**Work to be completed:** Reproduce the following listing verbatim, every line from first to last.

>>>

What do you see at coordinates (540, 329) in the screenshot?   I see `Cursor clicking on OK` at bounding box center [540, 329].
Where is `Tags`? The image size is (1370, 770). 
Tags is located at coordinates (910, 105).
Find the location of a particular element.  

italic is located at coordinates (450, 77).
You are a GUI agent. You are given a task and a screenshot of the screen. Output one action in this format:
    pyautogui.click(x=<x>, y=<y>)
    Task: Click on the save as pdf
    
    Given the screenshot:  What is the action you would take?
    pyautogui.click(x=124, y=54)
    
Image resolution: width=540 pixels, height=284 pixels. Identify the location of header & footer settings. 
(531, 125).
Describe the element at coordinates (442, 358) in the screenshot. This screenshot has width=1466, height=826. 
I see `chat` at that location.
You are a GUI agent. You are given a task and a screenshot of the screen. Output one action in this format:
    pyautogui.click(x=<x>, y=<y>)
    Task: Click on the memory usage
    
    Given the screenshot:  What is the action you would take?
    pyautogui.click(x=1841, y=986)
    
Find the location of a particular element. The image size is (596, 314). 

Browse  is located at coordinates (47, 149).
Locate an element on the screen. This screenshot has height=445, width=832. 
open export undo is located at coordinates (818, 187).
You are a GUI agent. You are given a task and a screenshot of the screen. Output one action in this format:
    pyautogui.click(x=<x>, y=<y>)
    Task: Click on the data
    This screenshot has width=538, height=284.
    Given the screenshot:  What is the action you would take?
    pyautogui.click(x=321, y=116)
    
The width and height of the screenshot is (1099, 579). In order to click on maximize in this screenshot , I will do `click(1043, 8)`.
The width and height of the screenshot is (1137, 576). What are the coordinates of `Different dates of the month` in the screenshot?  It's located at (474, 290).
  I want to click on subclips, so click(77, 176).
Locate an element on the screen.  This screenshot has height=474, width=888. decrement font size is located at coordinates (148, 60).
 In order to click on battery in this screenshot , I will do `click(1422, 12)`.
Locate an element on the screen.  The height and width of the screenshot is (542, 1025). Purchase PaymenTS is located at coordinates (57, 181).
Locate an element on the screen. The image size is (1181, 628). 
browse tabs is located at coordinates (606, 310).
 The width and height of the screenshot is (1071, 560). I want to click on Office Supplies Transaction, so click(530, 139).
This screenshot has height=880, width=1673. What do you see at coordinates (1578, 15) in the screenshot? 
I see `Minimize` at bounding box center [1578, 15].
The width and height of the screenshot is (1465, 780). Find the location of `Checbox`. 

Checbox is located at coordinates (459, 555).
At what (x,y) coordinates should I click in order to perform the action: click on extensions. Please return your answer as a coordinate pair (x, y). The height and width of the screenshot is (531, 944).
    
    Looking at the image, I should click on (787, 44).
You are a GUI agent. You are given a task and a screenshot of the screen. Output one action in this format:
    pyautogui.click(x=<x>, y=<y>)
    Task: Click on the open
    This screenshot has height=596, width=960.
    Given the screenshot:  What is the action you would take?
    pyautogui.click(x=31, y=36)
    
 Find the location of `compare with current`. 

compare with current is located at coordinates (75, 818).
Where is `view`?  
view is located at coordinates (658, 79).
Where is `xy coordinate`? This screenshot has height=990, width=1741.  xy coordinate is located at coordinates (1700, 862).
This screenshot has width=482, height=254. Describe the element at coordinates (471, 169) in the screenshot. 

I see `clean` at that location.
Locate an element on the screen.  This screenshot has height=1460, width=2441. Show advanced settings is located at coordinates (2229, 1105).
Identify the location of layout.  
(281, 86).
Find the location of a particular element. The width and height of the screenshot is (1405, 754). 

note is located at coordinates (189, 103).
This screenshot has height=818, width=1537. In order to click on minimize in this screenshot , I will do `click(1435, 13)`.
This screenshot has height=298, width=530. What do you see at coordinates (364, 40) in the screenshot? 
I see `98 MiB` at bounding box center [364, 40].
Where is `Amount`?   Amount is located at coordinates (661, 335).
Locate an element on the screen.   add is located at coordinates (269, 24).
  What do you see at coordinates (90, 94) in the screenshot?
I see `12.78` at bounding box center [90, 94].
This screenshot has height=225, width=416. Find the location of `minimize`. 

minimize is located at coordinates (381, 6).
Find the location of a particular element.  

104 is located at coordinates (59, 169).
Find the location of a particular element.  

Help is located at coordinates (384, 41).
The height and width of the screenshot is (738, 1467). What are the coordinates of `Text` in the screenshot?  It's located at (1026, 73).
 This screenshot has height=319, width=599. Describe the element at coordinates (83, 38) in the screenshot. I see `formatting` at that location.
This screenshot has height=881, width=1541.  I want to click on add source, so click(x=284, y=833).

<<<

**Solution for this problem:**
What do you see at coordinates (540, 329) in the screenshot?   I see `Cursor clicking on OK` at bounding box center [540, 329].
Where is `Tags`? The image size is (1370, 770). 
Tags is located at coordinates (910, 105).
Find the location of a particular element.  

italic is located at coordinates (450, 77).
You are a GUI agent. You are given a task and a screenshot of the screen. Output one action in this format:
    pyautogui.click(x=<x>, y=<y>)
    Task: Click on the save as pdf
    
    Given the screenshot:  What is the action you would take?
    pyautogui.click(x=124, y=54)
    
Image resolution: width=540 pixels, height=284 pixels. Identify the location of header & footer settings. 
(531, 125).
Describe the element at coordinates (442, 358) in the screenshot. This screenshot has width=1466, height=826. 
I see `chat` at that location.
You are a GUI agent. You are given a task and a screenshot of the screen. Output one action in this format:
    pyautogui.click(x=<x>, y=<y>)
    Task: Click on the memory usage
    
    Given the screenshot:  What is the action you would take?
    pyautogui.click(x=1841, y=986)
    
Find the location of a particular element. The image size is (596, 314). 

Browse  is located at coordinates (47, 149).
Locate an element on the screen. This screenshot has height=445, width=832. 
open export undo is located at coordinates (818, 187).
You are a GUI agent. You are given a task and a screenshot of the screen. Output one action in this format:
    pyautogui.click(x=<x>, y=<y>)
    Task: Click on the data
    This screenshot has width=538, height=284.
    Given the screenshot:  What is the action you would take?
    pyautogui.click(x=321, y=116)
    
The width and height of the screenshot is (1099, 579). In order to click on maximize in this screenshot , I will do `click(1043, 8)`.
The width and height of the screenshot is (1137, 576). What are the coordinates of `Different dates of the month` in the screenshot?  It's located at (474, 290).
  I want to click on subclips, so click(77, 176).
Locate an element on the screen.  This screenshot has height=474, width=888. decrement font size is located at coordinates (148, 60).
 In order to click on battery in this screenshot , I will do `click(1422, 12)`.
Locate an element on the screen.  The height and width of the screenshot is (542, 1025). Purchase PaymenTS is located at coordinates (57, 181).
Locate an element on the screen. The image size is (1181, 628). 
browse tabs is located at coordinates (606, 310).
 The width and height of the screenshot is (1071, 560). I want to click on Office Supplies Transaction, so click(530, 139).
This screenshot has height=880, width=1673. What do you see at coordinates (1578, 15) in the screenshot? 
I see `Minimize` at bounding box center [1578, 15].
The width and height of the screenshot is (1465, 780). Find the location of `Checbox`. 

Checbox is located at coordinates (459, 555).
At what (x,y) coordinates should I click in order to perform the action: click on extensions. Please return your answer as a coordinate pair (x, y). The height and width of the screenshot is (531, 944).
    
    Looking at the image, I should click on (787, 44).
You are a GUI agent. You are given a task and a screenshot of the screen. Output one action in this format:
    pyautogui.click(x=<x>, y=<y>)
    Task: Click on the open
    This screenshot has height=596, width=960.
    Given the screenshot:  What is the action you would take?
    pyautogui.click(x=31, y=36)
    
 Find the location of `compare with current`. 

compare with current is located at coordinates (75, 818).
Where is `view`?  
view is located at coordinates (658, 79).
Where is `xy coordinate`? This screenshot has height=990, width=1741.  xy coordinate is located at coordinates (1700, 862).
This screenshot has width=482, height=254. Describe the element at coordinates (471, 169) in the screenshot. 

I see `clean` at that location.
Locate an element on the screen.  This screenshot has height=1460, width=2441. Show advanced settings is located at coordinates (2229, 1105).
Identify the location of layout.  
(281, 86).
Find the location of a particular element. The width and height of the screenshot is (1405, 754). 

note is located at coordinates (189, 103).
This screenshot has height=818, width=1537. In order to click on minimize in this screenshot , I will do `click(1435, 13)`.
This screenshot has height=298, width=530. What do you see at coordinates (364, 40) in the screenshot? 
I see `98 MiB` at bounding box center [364, 40].
Where is `Amount`?   Amount is located at coordinates (661, 335).
Locate an element on the screen.   add is located at coordinates (269, 24).
  What do you see at coordinates (90, 94) in the screenshot?
I see `12.78` at bounding box center [90, 94].
This screenshot has height=225, width=416. Find the location of `minimize`. 

minimize is located at coordinates (381, 6).
Find the location of a particular element.  

104 is located at coordinates (59, 169).
Find the location of a particular element.  

Help is located at coordinates (384, 41).
The height and width of the screenshot is (738, 1467). What are the coordinates of `Text` in the screenshot?  It's located at (1026, 73).
 This screenshot has height=319, width=599. Describe the element at coordinates (83, 38) in the screenshot. I see `formatting` at that location.
This screenshot has height=881, width=1541.  I want to click on add source, so click(x=284, y=833).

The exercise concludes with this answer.